# Dem seeba zum 20.



## Rainer Hönle (14 April 2009)

Hallo Sebastian,

alles Gute zum Geburtstag. Jetzt erstes Mal mit einer zwei vorne dran. Feier schön, ordentlich und fest.


----------



## seeba (14 April 2009)

Jetzt werd' ich alt.  Dankeschön!


----------



## PhilippL (14 April 2009)

Hi,

na dann von mir auch mal alles Gute!!!
Die Fastenzeit ist ja vorbei also lässt sich bei dem Wetter auch das eine oder andere Kaltgetränk im Biergarten zu sich nehmen *ROFL*


----------



## Jens_Ohm (14 April 2009)

auch von mir alles Gute zum alt werden 

Jens


----------



## rostiger Nagel (14 April 2009)

Hallo seeba...ich wünsche dir alles gute zum Geburtstag...

gruß helmut


----------



## mst (14 April 2009)

Wünsche ebenfalls alles Gute!!
:sm20:


----------



## Homer79 (14 April 2009)

ich schliesse mich den glückwünschen an,  :sm20:
                         :sm19:


----------



## Ralle (14 April 2009)

He Seeba, hast du nicht gerade erst dein erstes Auto bekommen und bist 18 geworden?
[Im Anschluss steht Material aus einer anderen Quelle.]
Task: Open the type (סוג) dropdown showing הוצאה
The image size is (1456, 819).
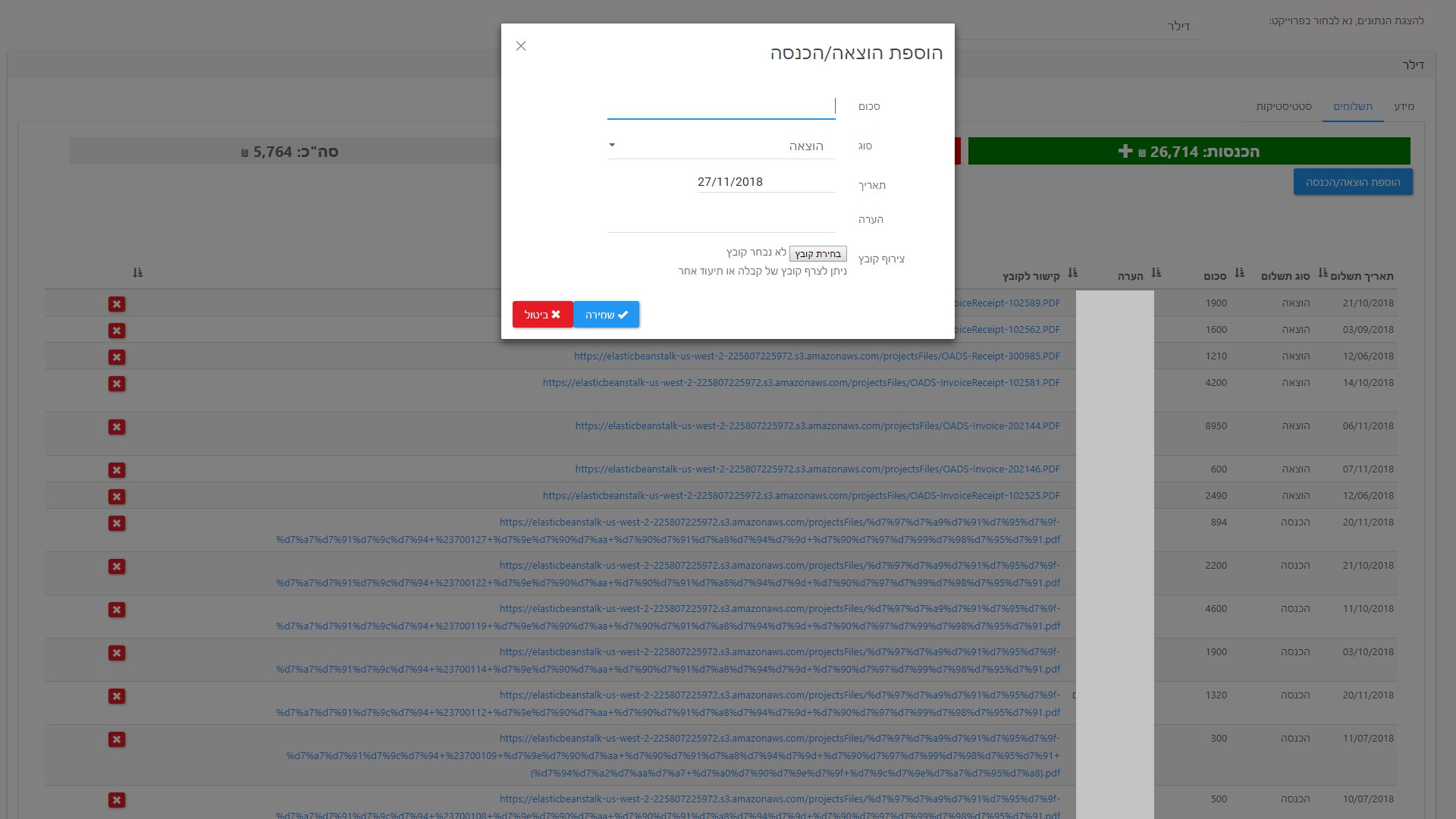Action: click(720, 146)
Man, du bist wirklich fix unterwegs in der Zeit.


----------



## seeba (14 April 2009)

Die Zeit geht schon verdammt schnell rum! *ACK*


----------



## argv_user (14 April 2009)

Auch von mir Alles Gute zum ersten ZIG!

Hier noch der passende Link:

http://www.emsdata.homepage.t-online.de/emsdata/glueckwuensche/gebzig.html


----------



## marlob (14 April 2009)

Auch von mir alles Gute zum Geburtstag


----------



## crash (14 April 2009)

Alles Gute zum Geburtstag!


----------



## HaDi (14 April 2009)

:sm20:

Alles Gute wünscht HaDi


----------



## Kai (14 April 2009)

Auch von mir alles Gute zum Geburtstag.

:sm20:

Gruß Kai


----------



## zotos (14 April 2009)

Alles Gute zum ersten ZIG.


----------



## MW (14 April 2009)

Von mir auch ales Gute zum Geburtstag






20 wär ich auch gern nochmal


----------



## Unimog-HeizeR (14 April 2009)

Von mir auch alles gute zum Geburtstag!
:sm24:

Gruß
Timo


----------



## kolbendosierer (15 April 2009)

Von mir auch alles gute (nachträglich)

Robert


----------



## maxi (15 April 2009)

Alles gute


----------



## Gerhard Bäurle (15 April 2009)

Hallo seeba,

nachträglich auf von mir die besten Wünsche!


----------



## seeba (15 April 2009)

Herzlichen Dank an Alle!


----------



## Lipperlandstern (15 April 2009)

Auch von mir einen Herzlichen Glüchwunsch (nachträglich) und Alles Gute


----------